Which one of the above will serve me best or which combination of the above will serve me best?

Thanks.


----------



## Tex Gal (Nov 1, 2007)

Are those your only choices? Do you want to have to fertilize manually? With all of those choices you will have to fertilize. The Seachem Flourite will provide some iron I don't know how much. I would not do a gravel over 3mm size. It gets too hard to plant and your roots needs something that small to really latch on to.


----------



## Thirston (Mar 23, 2008)

What size is the aquarium? Fluorite is nice stuff but can get expensive if used in larger tanks. You could mix it 50/50 with a small gravel and still get very nice results (I've done this in the past).

To save a little money and get a similar if not superior CEC you could try Soilmaster Select or Turface products. These don't have nutrients built into them per se but when used in conjunction with water column and substrate ferts they create a wonderful and inexpensive substrate.

Sand in and of itself offers nothing except a place for the plants to rest their roots.

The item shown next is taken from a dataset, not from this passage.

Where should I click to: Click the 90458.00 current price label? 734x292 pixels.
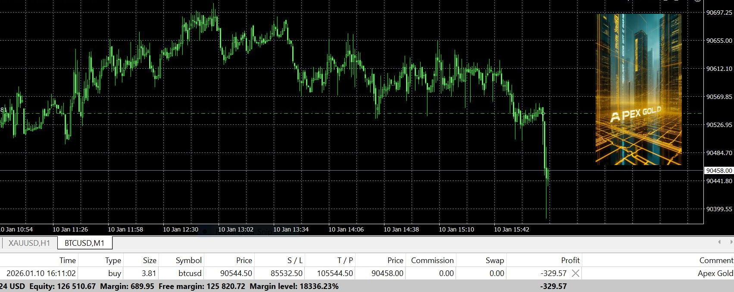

As Tex already wrote, large gravel is usually frowned upon.


----------



## Left C (Jun 14, 2005)

Can you get ADA Amazonia?


----------



## johnny313 (May 19, 2011)

organic soil topped off with flourite works amazing


----------



## niko (Jan 28, 2004)

Peat and activated carbon topped with anything inert works great.

So you see the pattern - you do not need to get fancy brand names. Except AquaSoil which is in a league of its own.

Basically try to emulate more of what happens in Nature: Rich substrate, capped with something inert to not pollute the water. Water as clean as it can be, no fertilizers in it. Simple.

--Nikolay


----------



## BananableLector (Oct 26, 2011)

I'm trying a low tech / low cost apporoach with Miracle-Gro ORGANIC potting mix, the regular potting mix has chemical ferts you might not want in your tank. 1inch of that with a 1inch cap of any small gravel (2mm-5mm) and works great. Almost a week in with no cloudiness, heavily planted to avoid any major spikes in ammonia. new plants are already starting to show growth.


----------